Menschen, Tiere, Sensationen

Rivalen der Rennbahn: eine Fernsehserie schlägt die Brücke von Thomas Fritsch zu Ben Johnson  ■  PRESS-SCHLAG

Funktionäre und Repräsentanten des Pferdesports, allen voran Ex-Talkmaster, Ex-Sänger, Ex-Bundespräsident und Ex -Krawattenträger des Jahres, Walter Scheel, wiehern vor Freude: Während der zur Weizsäcker-Mitwahl auserkorene Littbarski seine Flanken vor leeren Rängen schnibbelt, stürmen die Massen auf die Rennbahn. Sie wollen zuschauen. Wem? Den Pferden?

Vielleicht auch. Mehr noch aber wollen sie die Reichen sehen, die im Grunde - und einmal mehr bestätigt das Fernsehen per Familienserie, was wir alle doch schon geahnt haben - so sind wie die Bäckersfrau nebenan und der Kioskbesitzer um die Ecke, nur eben reicher.

Schuld an diesem Boom ist Thomas Fritsch, den es tatsächlich noch gibt und der immer noch so aussieht, wie sich eine Friseuse 1965 einen Playboy vorstellte. Dieser Thomas Fritsch hat nun seine Liebe entdeckt, komischerweise nicht zu Sabine Sinjen, die so gut zu ihm passen würde, sondern zu einem Pferd; und das nicht nur im Fernsehen, sondern auch im richtigen Leben, wie es der gewichtige Jockey-Darsteller von 'Hör Zu‘ bis Günther Jauch allen versichert, die es nicht hören wollen.

In dieser tristen Welt sind eben die letzten ehrlichen zwischenmenschlichen Beziehungen nur noch zu Tieren herstellbar. Thomas Fritsch als endliche Überwindung der anthropozentrischen Weltsicht.
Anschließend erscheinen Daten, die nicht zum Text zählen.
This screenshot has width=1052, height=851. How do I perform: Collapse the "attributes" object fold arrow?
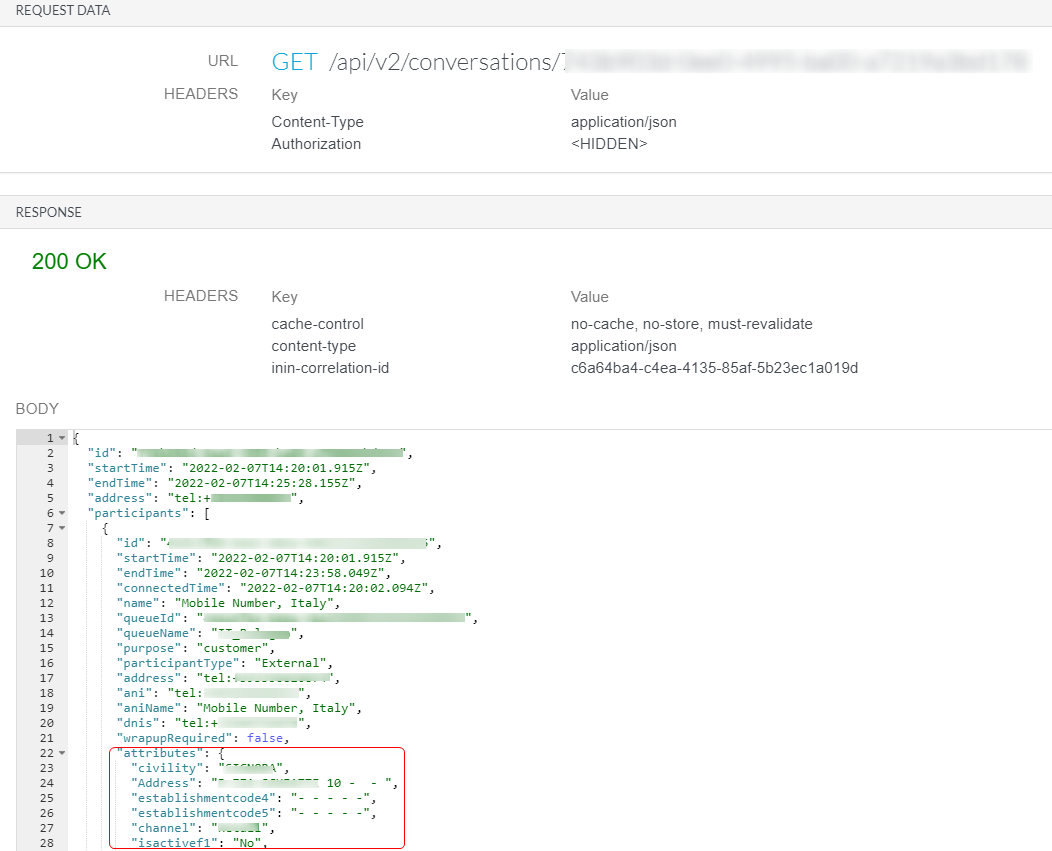click(x=62, y=753)
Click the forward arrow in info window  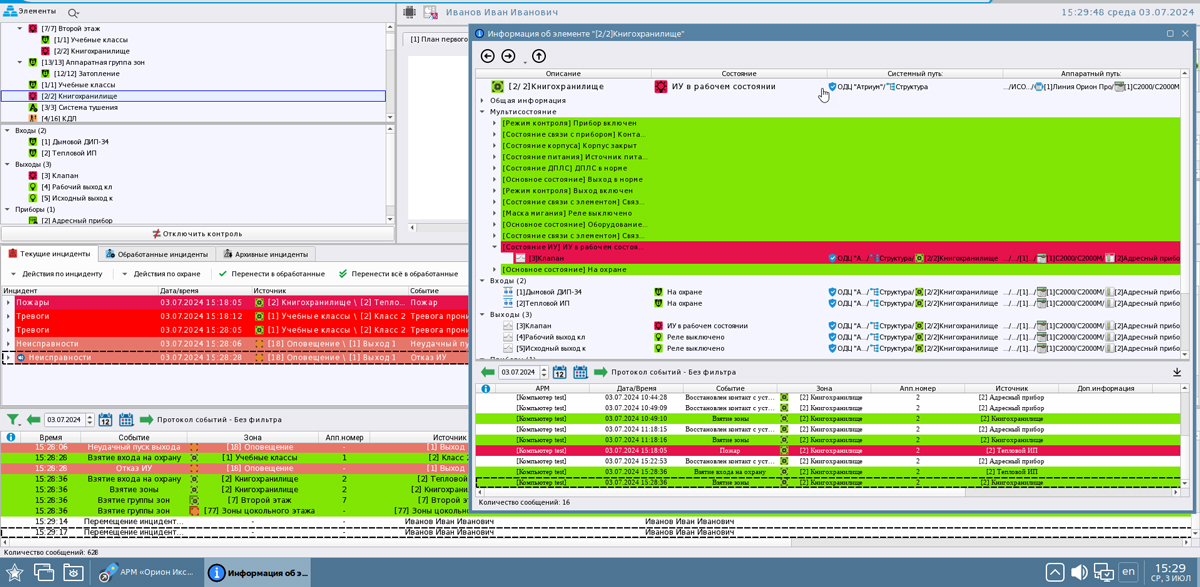(x=508, y=56)
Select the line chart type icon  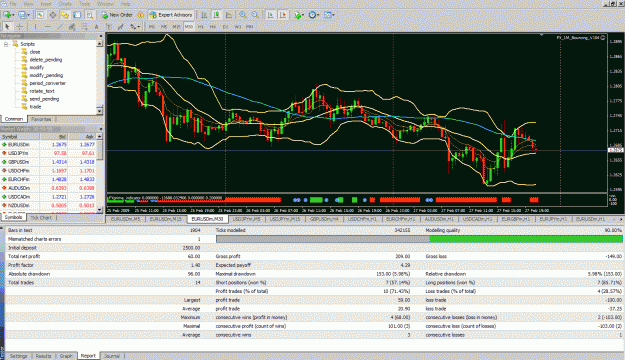point(229,15)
Deutsche Fernsehserien sind bekanntlich immer so, daß etwa die komplette evangelische Kirche jubiliert, wenn sie von Pfarrhäusern handeln. Vorher wurde da noch gezittert, denn die barschelerprobte Hamburger Kampfpresse hatte gerade begonnen, sich und ihren kostspieligen Journalismus auf dieselbe Bahn zu werfen. Neue Skandale waren in Sicht: „Neue Heimat“ (für die Pferdenamen verbürge ich mich nicht) wurden die Beine vereist, „Gaddafi“ wurde gedopt, „Flick“ hatte weiche Flanken und „Messerschmitt-Bölkow“ verhärtete Muskeln. Genug Stoff für ein ordentliches Drehbuch wäre da zusammengekommen. Schon kräuselte Pferdenarr Walter Scheel passend zum Nackenhaar die Sorgenstirn, da nahte Thomas, der Retter.

Vorbei sind die Zeiten, als „Mister Ed“ noch die blöde vermenschlichte Tierwelt spielen mußte, längst sind die Verhältnisse umgedreht. Zeitgleich mit dem Serienstart wurde bekannt, daß Ben Johnson, der Mann, den sie im Gegensatz zu dem Kubaner Juantorena nie Pferd nannten, nicht nur Spritzen bekam, das weiß ja jeder, sondern Substanzen und Rationen, die eigentlich den Nachfahren von Halla und Acatenango vorbehalten waren. Auch der gedopte Mensch ist ein Mensch und würdig, daß wir unseren Humanis-mousse über ihn ergießen. Oder sollten Trakls Verse Schön ist der Mensch und erscheinend im Dunkel / Wenn er staunend Arme und Beine bewegt / Und in purpurnen Höhlen stille die Augen rollen. Etwa ausgerechnet für Ben Johnson nicht gelten?

Wie aber - und so lautet jetzt das Rätsel für alle Serienfreunde - wird der Jockey Thomas Fritsch darauf reagieren, daß Ben Johnson als der eigentliche „Rivale der Rennbahn“ dasteht. Wird er Ben Johnson tätscheln oder tadeln.